### [WHAT NEEDS TO BE DONE]
Can you arrange the lines below as a Markdown table with a Row column holding the row number and a Line column holding the line, skipping blank lines and leaving the pictures out?

* START *

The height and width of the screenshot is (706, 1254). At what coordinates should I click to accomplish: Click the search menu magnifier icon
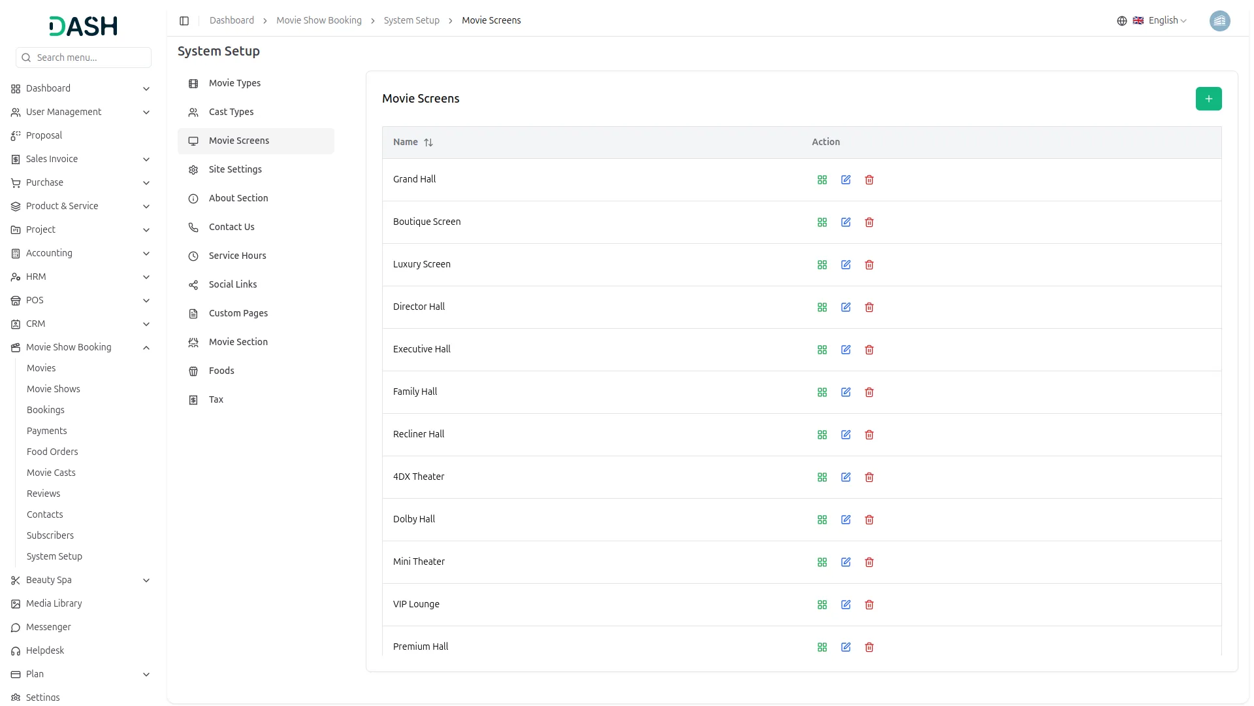pyautogui.click(x=26, y=58)
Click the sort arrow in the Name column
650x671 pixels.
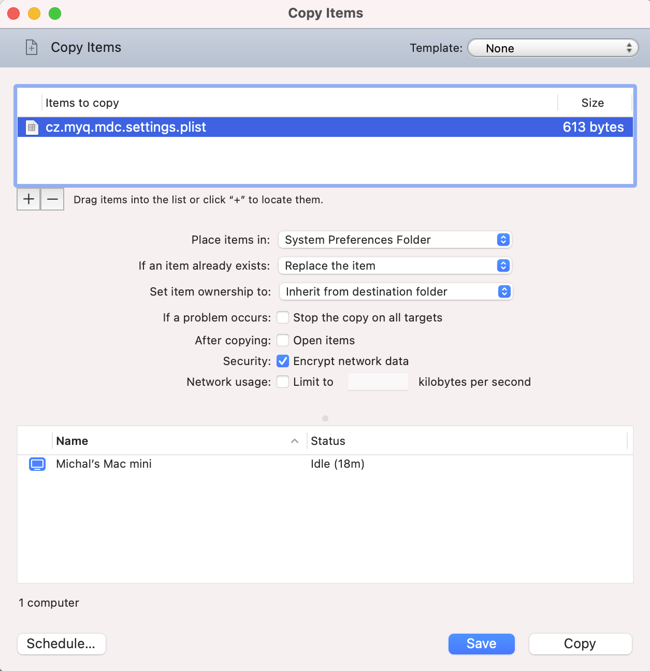tap(295, 441)
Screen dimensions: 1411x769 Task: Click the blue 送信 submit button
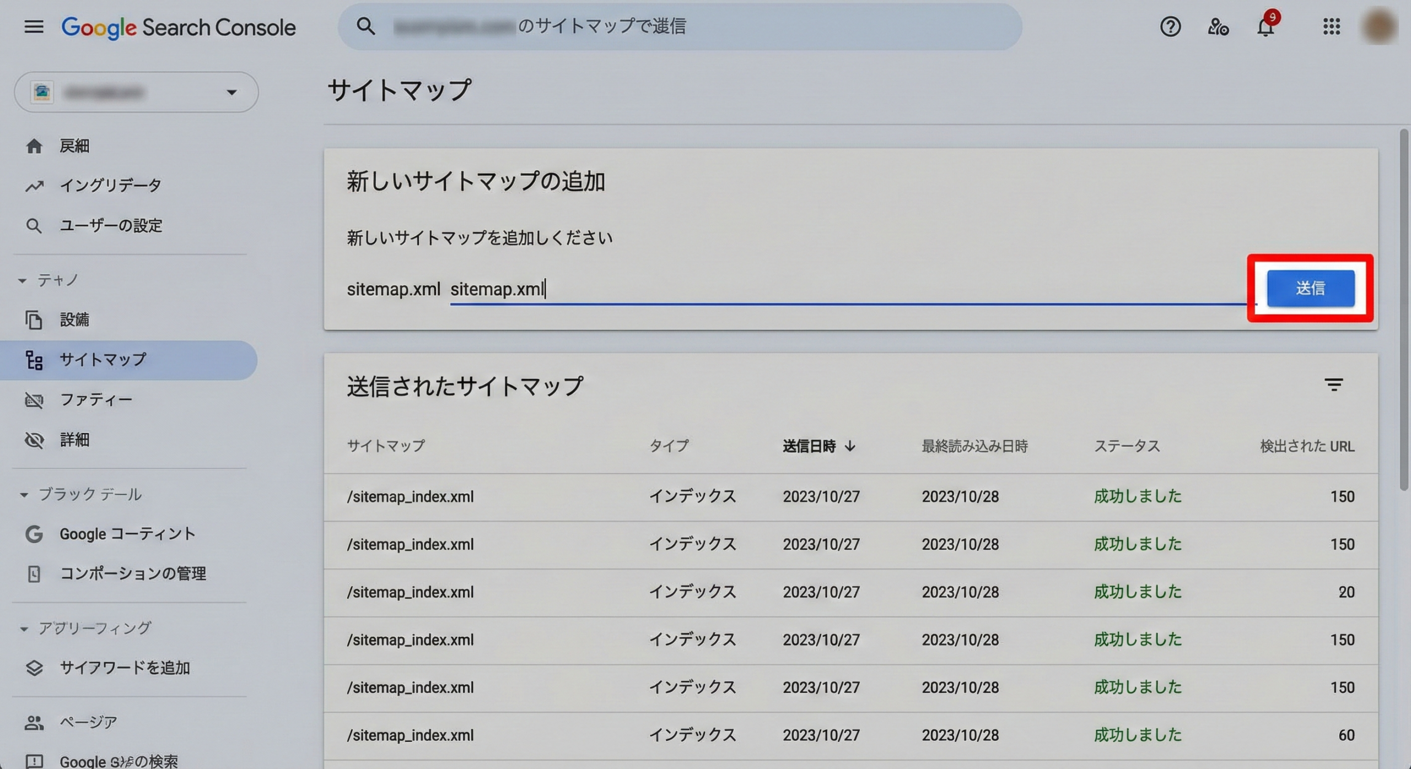1310,288
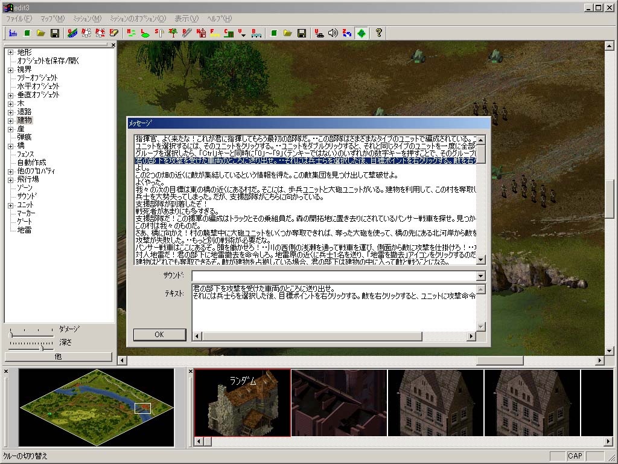Open the サウンド dropdown in message dialog
This screenshot has height=464, width=618.
coord(480,276)
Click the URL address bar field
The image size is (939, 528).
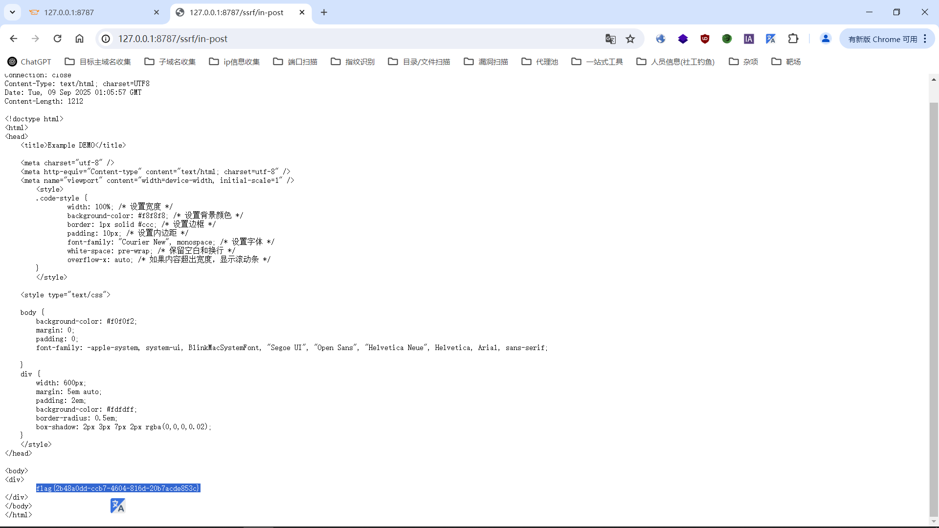tap(342, 39)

* END *

### [TASK RESULT]
| Row | Line |
|---|---|
| 1 | The height and width of the screenshot is (706, 1254). At what coordinates should I click to accomplish: Click the search menu magnifier icon |
| 2 | pyautogui.click(x=26, y=58) |
| 3 | Click the sort arrow in the Name column |
| 4 | 650x671 pixels. |
| 5 | tap(295, 441) |
| 6 | Screen dimensions: 1411x769 Task: Click the blue 送信 submit button |
| 7 | 1310,288 |
| 8 | Open the サウンド dropdown in message dialog |
| 9 | This screenshot has height=464, width=618. |
| 10 | coord(480,276) |
| 11 | Click the URL address bar field |
| 12 | The image size is (939, 528). |
| 13 | tap(342, 39) |